De acordo com o Glass, as bactérias resistentes relatadas com mais frequência são Escherichia coli, Klebisella pneumoniae, Staphylococcus aureus e Streptococcus pneumoniae. O sistema não inclui dados sobre Mycobacterium tuberculosis porque a OMS acompanha a tuberculose separadamente desde 1994 e emite relatórios atualizados anualmente.

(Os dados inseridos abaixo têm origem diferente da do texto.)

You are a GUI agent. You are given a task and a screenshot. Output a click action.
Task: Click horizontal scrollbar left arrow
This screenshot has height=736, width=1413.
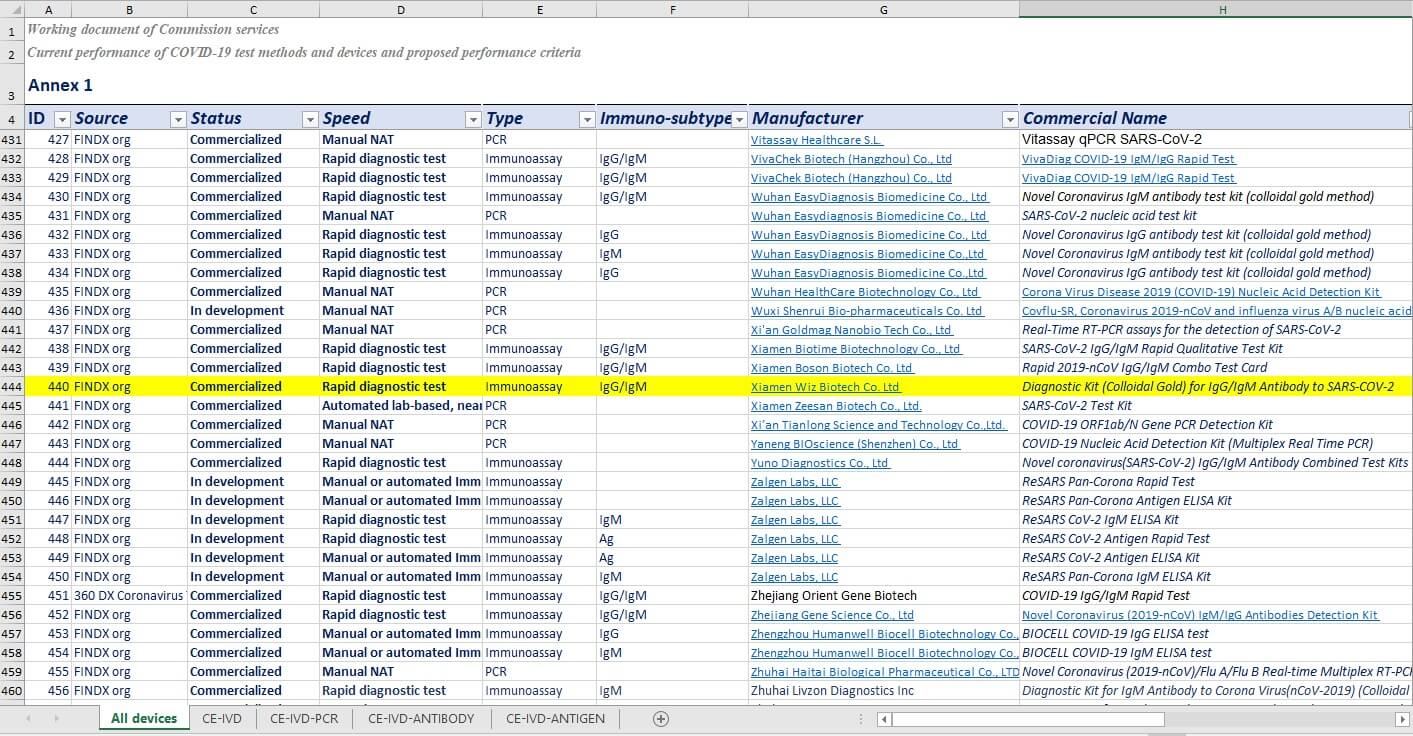coord(884,719)
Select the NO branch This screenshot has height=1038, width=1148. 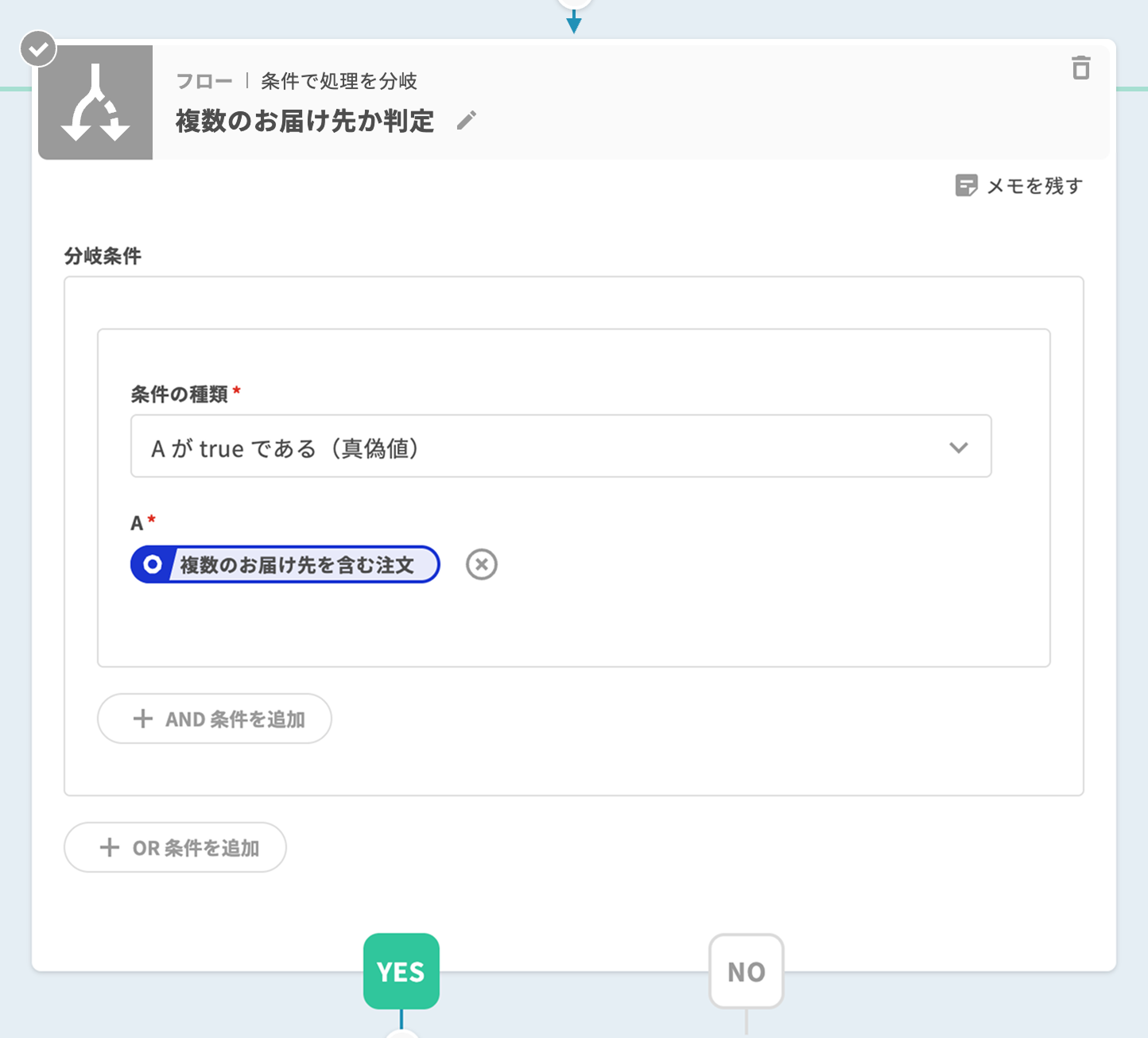[x=746, y=971]
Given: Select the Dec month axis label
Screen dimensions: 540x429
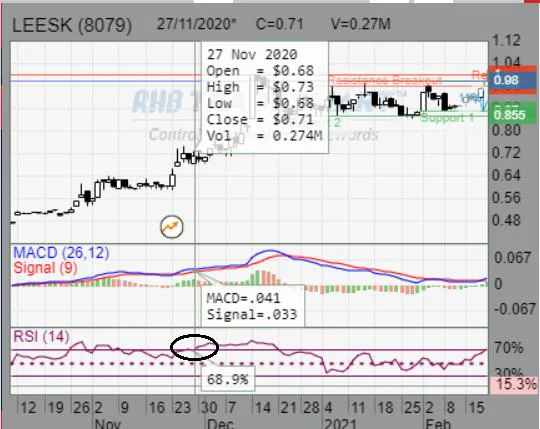Looking at the screenshot, I should [220, 423].

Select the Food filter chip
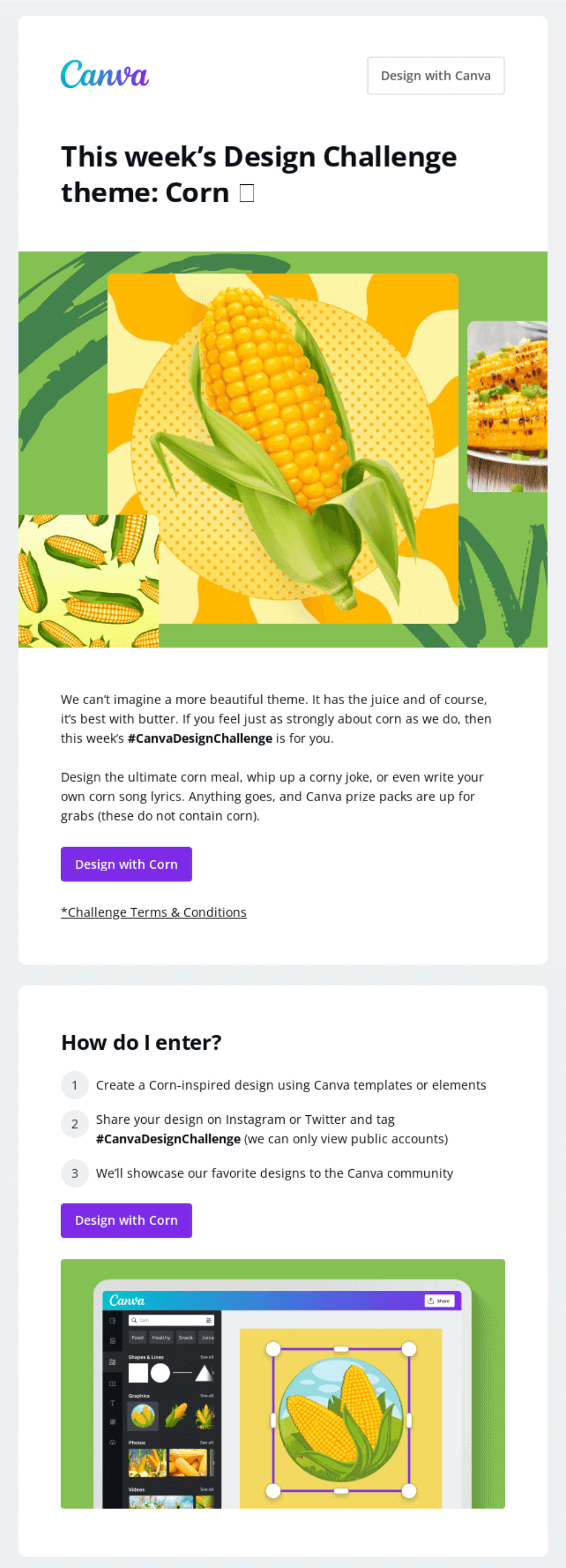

Entre 8% a 65% de E. coli associadas a infecções do trato urinário apresentaram resistência à ciprofloxacina, antibiótico muito usado no tratamento dessa condição. “Os patógenos não respeitam as fronteiras nacionais. É por isso que a OMS incentiva os países a criarem bons sistemas de vigilância para detectar a resistência aos medicamentos e fornecer dados para o Glass”, destaca o diretor do secretariado de Resistência Antimicrobiana da OMS, Marc Sprenger.
Segundo a coordenadora do Glass, Carmem Pessoa-Silva, esse é um primeiro passo para se compreender melhor a extensão da resistência antimicrobiana. “A vigilância está no começo, mas é vital desenvolvê-la se quisermos antecipar e enfrentar uma das maiores ameaças à saúde pública global”, diz. Não é à toa que a OMS incluiu a resistência antimicrobiana como uma das dez prioridades para a saúde em 2019.